Look through the records below for the line with "You are a computer-use agent. Image" and the line with "The width and height of the screenshot is (856, 607).", then return those lines and all lines between, exactly.

EXERCISE INPUT

·····

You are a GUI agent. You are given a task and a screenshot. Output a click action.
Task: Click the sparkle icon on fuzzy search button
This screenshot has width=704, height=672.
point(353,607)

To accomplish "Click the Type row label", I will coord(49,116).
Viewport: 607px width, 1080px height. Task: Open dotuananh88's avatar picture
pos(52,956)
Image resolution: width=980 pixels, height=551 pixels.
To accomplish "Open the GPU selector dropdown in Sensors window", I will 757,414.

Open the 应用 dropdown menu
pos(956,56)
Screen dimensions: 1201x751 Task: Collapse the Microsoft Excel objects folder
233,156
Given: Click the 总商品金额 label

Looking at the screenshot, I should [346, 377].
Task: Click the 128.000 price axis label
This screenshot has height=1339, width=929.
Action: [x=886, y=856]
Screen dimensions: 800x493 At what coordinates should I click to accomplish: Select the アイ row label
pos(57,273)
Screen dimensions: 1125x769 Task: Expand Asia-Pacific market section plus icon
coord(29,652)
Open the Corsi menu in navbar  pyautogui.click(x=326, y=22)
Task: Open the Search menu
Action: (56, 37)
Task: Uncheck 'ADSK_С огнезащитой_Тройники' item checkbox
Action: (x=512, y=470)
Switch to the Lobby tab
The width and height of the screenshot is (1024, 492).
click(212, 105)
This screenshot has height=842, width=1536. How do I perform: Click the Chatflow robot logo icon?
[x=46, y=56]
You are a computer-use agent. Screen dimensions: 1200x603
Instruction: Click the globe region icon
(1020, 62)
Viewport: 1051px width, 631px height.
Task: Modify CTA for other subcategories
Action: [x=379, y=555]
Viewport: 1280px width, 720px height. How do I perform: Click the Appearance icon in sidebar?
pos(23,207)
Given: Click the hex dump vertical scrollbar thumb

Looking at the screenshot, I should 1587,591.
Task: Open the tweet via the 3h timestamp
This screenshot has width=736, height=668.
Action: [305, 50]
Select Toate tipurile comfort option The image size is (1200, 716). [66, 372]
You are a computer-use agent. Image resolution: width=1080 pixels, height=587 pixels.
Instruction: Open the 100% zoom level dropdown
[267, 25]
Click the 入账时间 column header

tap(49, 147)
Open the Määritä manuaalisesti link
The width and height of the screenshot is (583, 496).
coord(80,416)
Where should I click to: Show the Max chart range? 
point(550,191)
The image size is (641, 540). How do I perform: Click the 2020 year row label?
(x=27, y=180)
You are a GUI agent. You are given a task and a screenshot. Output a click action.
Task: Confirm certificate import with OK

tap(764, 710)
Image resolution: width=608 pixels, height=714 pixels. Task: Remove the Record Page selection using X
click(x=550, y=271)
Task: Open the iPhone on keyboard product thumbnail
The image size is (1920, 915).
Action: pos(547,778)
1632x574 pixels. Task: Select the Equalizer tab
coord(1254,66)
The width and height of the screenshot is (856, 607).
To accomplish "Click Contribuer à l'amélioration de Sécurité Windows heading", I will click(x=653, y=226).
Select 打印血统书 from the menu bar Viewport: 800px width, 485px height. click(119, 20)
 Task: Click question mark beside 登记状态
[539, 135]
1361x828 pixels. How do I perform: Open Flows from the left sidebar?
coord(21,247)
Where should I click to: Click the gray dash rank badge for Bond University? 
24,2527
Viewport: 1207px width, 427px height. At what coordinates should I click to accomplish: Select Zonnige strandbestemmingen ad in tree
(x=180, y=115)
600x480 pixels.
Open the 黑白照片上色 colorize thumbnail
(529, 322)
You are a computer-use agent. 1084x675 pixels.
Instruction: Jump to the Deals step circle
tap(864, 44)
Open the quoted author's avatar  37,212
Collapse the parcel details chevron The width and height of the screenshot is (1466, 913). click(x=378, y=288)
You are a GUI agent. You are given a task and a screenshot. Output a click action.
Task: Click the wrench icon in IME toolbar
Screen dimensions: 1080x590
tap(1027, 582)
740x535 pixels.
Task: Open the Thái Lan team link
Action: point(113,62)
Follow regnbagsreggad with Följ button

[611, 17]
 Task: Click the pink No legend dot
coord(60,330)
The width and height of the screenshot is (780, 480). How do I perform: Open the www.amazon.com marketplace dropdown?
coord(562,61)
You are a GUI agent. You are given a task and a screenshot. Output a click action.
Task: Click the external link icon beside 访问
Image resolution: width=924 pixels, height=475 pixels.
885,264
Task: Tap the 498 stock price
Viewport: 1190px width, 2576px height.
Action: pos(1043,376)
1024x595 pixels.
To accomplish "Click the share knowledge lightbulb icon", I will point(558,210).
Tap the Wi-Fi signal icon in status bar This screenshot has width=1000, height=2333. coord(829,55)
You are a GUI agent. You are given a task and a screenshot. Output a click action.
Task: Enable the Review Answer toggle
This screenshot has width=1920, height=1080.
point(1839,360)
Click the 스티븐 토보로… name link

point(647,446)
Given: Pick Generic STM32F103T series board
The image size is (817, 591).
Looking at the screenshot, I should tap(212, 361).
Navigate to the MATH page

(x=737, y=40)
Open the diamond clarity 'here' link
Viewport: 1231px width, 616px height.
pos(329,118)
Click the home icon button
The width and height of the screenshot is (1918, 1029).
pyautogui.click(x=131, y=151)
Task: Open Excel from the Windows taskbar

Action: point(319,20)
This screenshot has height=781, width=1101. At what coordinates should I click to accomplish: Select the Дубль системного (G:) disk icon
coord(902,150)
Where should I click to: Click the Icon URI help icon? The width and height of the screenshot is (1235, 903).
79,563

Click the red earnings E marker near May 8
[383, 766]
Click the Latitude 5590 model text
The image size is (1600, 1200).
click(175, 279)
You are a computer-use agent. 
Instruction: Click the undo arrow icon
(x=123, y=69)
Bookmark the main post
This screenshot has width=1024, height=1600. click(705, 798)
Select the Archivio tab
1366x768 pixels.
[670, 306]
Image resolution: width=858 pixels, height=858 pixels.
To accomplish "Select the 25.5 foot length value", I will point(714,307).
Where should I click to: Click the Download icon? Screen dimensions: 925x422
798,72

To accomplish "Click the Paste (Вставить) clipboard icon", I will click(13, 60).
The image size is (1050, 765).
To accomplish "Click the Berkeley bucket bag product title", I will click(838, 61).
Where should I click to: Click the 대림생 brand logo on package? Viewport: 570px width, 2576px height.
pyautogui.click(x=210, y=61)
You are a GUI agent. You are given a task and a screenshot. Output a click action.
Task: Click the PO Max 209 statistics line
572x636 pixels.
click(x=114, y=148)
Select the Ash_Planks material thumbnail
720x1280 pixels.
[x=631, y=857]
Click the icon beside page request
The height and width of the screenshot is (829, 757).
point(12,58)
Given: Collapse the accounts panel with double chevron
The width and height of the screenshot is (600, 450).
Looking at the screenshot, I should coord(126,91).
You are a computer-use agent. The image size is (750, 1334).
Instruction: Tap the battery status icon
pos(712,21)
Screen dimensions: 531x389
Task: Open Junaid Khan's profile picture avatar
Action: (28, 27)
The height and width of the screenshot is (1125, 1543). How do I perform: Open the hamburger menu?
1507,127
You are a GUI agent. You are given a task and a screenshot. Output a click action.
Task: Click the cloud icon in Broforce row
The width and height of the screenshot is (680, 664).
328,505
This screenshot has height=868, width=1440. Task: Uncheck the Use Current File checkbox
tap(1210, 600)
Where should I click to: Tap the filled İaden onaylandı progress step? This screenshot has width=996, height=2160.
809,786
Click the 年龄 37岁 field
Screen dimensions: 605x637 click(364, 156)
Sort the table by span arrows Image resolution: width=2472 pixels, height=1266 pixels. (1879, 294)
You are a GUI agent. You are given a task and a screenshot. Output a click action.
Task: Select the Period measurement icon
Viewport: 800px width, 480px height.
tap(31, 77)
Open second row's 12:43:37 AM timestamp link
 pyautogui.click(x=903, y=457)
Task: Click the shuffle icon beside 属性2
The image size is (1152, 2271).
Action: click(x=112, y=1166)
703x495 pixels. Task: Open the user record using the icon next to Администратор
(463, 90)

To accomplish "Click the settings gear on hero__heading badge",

·····

FINISHED EXERCISE
You are a computer-use agent. Image resolution: width=1080 pixels, height=587 pixels.
Instruction: Open the 100% zoom level dropdown
[267, 25]
Click the 入账时间 column header

tap(49, 147)
Open the Määritä manuaalisesti link
The width and height of the screenshot is (583, 496).
coord(80,416)
Where should I click to: Show the Max chart range? 
point(550,191)
The image size is (641, 540). How do I perform: Click the 2020 year row label?
(x=27, y=180)
You are a GUI agent. You are given a task and a screenshot. Output a click action.
Task: Confirm certificate import with OK

tap(764, 710)
Image resolution: width=608 pixels, height=714 pixels. Task: Remove the Record Page selection using X
click(x=550, y=271)
Task: Open the iPhone on keyboard product thumbnail
The image size is (1920, 915).
Action: pos(547,778)
1632x574 pixels. Task: Select the Equalizer tab
coord(1254,66)
The width and height of the screenshot is (856, 607).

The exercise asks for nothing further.